● **Task instructions**:
Below this line is the material. Write out only its lines from the one containing "Screen dimensions: 720x1600" through the one containing "Screen dimensions: 1600x900", both kept, exactly.

++++ Given data

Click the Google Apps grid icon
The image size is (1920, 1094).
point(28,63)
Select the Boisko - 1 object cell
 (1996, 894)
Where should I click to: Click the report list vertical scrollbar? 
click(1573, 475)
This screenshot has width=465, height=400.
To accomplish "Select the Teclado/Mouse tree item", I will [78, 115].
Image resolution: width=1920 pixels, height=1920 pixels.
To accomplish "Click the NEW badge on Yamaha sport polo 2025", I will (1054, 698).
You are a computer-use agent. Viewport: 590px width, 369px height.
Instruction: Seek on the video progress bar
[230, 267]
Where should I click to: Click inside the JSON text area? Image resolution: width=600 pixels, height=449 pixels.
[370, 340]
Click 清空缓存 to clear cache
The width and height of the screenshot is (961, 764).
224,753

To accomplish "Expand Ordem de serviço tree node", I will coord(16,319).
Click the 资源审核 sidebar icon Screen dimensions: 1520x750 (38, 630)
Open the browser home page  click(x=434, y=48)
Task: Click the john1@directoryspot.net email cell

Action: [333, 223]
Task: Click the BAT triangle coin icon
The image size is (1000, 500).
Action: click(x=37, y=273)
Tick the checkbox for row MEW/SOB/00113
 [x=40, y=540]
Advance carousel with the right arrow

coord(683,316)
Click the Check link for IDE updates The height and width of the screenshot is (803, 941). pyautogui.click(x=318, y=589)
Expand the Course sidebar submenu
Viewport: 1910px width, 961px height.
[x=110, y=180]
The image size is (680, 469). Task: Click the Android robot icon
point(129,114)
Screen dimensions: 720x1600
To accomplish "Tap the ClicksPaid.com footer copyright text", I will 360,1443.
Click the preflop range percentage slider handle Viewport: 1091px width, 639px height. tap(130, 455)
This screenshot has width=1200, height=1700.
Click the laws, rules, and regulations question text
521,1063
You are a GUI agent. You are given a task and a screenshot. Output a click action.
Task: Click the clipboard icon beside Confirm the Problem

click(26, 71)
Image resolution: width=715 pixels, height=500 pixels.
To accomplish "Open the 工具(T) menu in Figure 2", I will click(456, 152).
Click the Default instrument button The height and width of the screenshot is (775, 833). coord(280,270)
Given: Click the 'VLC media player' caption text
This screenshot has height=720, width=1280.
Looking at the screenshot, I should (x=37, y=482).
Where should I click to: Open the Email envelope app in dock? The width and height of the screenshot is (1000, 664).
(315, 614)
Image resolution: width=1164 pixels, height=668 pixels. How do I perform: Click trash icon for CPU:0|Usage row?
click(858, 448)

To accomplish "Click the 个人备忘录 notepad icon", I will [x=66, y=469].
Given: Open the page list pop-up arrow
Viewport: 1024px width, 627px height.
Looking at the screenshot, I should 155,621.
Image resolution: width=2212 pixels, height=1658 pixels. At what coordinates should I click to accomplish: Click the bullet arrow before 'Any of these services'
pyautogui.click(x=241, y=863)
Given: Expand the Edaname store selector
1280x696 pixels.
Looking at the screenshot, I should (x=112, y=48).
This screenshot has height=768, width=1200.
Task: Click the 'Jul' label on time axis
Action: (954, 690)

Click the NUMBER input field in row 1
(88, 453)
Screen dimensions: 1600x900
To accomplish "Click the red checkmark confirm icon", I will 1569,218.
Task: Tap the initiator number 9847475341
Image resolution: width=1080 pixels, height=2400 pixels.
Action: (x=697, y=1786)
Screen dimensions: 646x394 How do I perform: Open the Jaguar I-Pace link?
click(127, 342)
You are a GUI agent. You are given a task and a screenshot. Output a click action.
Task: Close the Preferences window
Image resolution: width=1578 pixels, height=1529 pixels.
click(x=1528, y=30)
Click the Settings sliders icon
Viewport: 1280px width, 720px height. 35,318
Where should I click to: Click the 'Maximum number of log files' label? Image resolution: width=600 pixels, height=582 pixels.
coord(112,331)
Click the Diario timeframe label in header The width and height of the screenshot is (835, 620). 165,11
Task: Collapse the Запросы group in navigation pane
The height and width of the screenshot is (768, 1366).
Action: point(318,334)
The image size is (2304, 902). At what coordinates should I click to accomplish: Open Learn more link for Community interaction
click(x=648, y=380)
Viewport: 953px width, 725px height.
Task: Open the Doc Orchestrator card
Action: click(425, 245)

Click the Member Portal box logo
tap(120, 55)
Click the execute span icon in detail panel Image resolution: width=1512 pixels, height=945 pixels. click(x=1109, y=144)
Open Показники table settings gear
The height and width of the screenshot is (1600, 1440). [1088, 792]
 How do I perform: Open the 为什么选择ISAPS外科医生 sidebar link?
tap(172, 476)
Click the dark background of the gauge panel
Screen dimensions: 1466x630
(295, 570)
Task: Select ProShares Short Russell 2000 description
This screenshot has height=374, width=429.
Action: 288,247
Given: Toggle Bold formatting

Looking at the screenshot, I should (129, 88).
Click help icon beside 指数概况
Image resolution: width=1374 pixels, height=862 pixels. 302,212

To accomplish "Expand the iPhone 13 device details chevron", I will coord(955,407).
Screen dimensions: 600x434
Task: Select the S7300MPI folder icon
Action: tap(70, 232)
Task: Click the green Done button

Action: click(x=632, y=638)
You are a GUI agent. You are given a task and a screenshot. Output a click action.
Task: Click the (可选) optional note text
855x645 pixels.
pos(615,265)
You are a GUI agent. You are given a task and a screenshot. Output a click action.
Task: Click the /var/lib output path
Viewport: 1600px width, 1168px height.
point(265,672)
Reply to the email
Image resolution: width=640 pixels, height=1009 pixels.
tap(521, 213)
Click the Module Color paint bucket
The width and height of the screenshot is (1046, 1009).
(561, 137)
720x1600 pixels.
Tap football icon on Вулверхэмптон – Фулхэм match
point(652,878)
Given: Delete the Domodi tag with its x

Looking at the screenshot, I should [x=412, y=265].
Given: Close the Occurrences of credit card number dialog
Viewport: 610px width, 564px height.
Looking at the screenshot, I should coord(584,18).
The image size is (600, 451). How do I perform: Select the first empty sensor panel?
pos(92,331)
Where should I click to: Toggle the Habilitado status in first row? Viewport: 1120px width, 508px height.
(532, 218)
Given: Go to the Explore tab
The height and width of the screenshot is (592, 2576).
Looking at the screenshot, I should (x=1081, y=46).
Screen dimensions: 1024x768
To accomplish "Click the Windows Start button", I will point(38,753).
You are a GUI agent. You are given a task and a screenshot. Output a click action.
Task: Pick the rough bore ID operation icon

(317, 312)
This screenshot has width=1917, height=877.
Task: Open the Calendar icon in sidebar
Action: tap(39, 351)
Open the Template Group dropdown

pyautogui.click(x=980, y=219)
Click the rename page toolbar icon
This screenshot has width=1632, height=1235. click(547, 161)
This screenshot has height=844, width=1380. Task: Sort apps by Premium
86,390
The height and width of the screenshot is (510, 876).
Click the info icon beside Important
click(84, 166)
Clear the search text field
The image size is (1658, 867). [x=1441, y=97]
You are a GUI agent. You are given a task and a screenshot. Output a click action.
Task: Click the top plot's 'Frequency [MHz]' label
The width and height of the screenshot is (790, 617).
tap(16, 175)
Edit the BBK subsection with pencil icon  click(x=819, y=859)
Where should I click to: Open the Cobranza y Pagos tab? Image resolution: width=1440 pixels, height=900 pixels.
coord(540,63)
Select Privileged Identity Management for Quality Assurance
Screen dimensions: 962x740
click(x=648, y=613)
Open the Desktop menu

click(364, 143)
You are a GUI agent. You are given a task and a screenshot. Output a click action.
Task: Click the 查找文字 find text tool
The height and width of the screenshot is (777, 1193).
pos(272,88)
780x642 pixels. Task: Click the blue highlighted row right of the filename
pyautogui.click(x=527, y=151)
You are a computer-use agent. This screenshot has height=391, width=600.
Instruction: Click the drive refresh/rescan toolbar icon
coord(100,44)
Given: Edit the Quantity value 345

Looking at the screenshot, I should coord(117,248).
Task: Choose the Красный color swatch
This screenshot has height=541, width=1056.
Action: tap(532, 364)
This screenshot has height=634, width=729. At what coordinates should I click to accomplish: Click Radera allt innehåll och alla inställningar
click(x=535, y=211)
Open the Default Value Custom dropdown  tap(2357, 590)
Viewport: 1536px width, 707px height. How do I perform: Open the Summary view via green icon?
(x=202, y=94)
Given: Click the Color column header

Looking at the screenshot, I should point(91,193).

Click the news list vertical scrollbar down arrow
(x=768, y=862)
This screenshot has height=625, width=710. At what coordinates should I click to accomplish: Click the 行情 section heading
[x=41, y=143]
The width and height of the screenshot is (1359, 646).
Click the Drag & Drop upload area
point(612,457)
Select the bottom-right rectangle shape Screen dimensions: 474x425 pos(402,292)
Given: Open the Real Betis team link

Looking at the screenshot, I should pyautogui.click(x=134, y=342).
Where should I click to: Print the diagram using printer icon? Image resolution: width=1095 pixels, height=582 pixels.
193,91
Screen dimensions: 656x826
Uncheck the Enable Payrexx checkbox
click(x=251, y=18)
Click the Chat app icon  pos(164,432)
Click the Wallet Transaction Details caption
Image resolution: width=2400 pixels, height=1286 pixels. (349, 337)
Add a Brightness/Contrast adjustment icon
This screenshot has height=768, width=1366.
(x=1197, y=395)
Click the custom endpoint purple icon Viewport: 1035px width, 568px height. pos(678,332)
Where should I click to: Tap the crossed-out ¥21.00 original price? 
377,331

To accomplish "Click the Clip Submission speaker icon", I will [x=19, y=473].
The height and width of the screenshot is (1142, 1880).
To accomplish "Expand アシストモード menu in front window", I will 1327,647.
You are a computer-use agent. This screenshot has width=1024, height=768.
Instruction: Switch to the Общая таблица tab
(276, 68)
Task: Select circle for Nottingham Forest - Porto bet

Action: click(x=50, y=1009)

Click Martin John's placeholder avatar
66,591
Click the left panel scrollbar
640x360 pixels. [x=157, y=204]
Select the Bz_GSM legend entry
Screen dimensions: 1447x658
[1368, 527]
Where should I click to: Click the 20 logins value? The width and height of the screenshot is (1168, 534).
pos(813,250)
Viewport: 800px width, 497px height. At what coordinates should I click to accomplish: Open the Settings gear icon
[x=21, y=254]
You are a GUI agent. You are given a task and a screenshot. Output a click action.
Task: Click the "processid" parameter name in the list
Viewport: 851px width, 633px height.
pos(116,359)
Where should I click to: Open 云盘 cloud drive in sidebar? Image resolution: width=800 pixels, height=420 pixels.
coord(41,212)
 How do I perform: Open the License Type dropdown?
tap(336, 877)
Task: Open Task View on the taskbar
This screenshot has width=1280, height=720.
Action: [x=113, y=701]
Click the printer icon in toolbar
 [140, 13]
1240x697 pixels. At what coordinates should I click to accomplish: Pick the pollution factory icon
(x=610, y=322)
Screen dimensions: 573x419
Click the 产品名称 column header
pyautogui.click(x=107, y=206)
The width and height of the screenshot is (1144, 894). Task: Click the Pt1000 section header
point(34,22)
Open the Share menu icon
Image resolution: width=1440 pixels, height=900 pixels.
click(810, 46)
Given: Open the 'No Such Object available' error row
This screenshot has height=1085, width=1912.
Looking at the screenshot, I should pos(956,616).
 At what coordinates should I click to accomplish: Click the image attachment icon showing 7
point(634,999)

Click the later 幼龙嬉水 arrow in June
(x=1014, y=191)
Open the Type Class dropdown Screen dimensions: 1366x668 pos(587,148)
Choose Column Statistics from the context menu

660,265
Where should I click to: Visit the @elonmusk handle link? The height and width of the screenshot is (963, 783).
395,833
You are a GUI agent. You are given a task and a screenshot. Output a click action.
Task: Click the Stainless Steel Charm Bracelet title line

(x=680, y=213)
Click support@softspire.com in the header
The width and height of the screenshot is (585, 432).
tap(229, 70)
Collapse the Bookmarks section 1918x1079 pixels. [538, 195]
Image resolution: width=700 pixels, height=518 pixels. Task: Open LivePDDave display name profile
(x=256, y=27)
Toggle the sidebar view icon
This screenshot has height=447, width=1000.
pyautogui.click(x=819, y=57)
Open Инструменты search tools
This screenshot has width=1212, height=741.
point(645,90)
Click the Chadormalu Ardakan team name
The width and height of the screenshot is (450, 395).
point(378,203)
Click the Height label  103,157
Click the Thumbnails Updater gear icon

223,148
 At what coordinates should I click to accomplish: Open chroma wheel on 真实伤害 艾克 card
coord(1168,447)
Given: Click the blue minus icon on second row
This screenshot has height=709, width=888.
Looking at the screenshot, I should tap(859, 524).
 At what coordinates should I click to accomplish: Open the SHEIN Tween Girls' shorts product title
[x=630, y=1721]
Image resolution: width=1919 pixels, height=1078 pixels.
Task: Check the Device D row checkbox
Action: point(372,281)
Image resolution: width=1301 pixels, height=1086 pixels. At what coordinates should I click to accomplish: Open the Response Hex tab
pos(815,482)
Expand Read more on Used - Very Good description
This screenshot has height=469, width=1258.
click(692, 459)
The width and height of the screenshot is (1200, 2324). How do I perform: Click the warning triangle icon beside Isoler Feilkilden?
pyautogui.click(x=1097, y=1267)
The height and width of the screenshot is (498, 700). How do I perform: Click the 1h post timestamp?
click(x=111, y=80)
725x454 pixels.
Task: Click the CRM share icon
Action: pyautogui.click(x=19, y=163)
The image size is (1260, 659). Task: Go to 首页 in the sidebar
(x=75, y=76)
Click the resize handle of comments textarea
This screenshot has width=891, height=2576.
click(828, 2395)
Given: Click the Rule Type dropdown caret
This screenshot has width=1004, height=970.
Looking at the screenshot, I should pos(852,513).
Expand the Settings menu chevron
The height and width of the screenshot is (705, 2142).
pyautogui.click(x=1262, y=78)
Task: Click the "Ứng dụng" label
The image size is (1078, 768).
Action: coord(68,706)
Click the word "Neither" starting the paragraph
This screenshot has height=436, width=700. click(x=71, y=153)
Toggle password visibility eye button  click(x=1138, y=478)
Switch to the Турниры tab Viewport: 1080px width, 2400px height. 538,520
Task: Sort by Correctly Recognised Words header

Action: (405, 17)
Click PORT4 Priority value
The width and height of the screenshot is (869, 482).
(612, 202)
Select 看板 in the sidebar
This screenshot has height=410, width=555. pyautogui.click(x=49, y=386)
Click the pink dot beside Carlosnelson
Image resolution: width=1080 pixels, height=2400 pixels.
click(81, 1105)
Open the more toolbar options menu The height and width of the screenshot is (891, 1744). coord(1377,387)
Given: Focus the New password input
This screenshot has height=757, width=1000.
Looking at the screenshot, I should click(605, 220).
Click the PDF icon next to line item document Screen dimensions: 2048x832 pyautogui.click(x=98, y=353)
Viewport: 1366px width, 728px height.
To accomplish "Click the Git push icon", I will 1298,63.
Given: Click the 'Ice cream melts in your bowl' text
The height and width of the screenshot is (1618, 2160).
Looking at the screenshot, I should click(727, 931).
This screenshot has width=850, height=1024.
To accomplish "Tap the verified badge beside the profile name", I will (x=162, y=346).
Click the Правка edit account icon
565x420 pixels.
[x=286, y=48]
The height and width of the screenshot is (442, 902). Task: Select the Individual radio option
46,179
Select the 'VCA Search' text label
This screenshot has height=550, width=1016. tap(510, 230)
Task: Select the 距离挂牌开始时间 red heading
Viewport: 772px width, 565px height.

++++++++

● **Answer for the task**:
Screen dimensions: 720x1600
To accomplish "Tap the ClicksPaid.com footer copyright text", I will 360,1443.
Click the preflop range percentage slider handle Viewport: 1091px width, 639px height. tap(130, 455)
This screenshot has width=1200, height=1700.
Click the laws, rules, and regulations question text
521,1063
You are a GUI agent. You are given a task and a screenshot. Output a click action.
Task: Click the clipboard icon beside Confirm the Problem

click(26, 71)
Image resolution: width=715 pixels, height=500 pixels.
To accomplish "Open the 工具(T) menu in Figure 2", I will click(456, 152).
Click the Default instrument button The height and width of the screenshot is (775, 833). coord(280,270)
Given: Click the 'VLC media player' caption text
This screenshot has height=720, width=1280.
Looking at the screenshot, I should (x=37, y=482).
Where should I click to: Open the Email envelope app in dock? The width and height of the screenshot is (1000, 664).
(315, 614)
Image resolution: width=1164 pixels, height=668 pixels. How do I perform: Click trash icon for CPU:0|Usage row?
click(858, 448)

To accomplish "Click the 个人备忘录 notepad icon", I will [x=66, y=469].
Given: Open the page list pop-up arrow
Viewport: 1024px width, 627px height.
Looking at the screenshot, I should 155,621.
Image resolution: width=2212 pixels, height=1658 pixels. At what coordinates should I click to accomplish: Click the bullet arrow before 'Any of these services'
pyautogui.click(x=241, y=863)
Given: Expand the Edaname store selector
1280x696 pixels.
Looking at the screenshot, I should (x=112, y=48).
This screenshot has height=768, width=1200.
Task: Click the 'Jul' label on time axis
Action: (954, 690)

Click the NUMBER input field in row 1
(88, 453)
Screen dimensions: 1600x900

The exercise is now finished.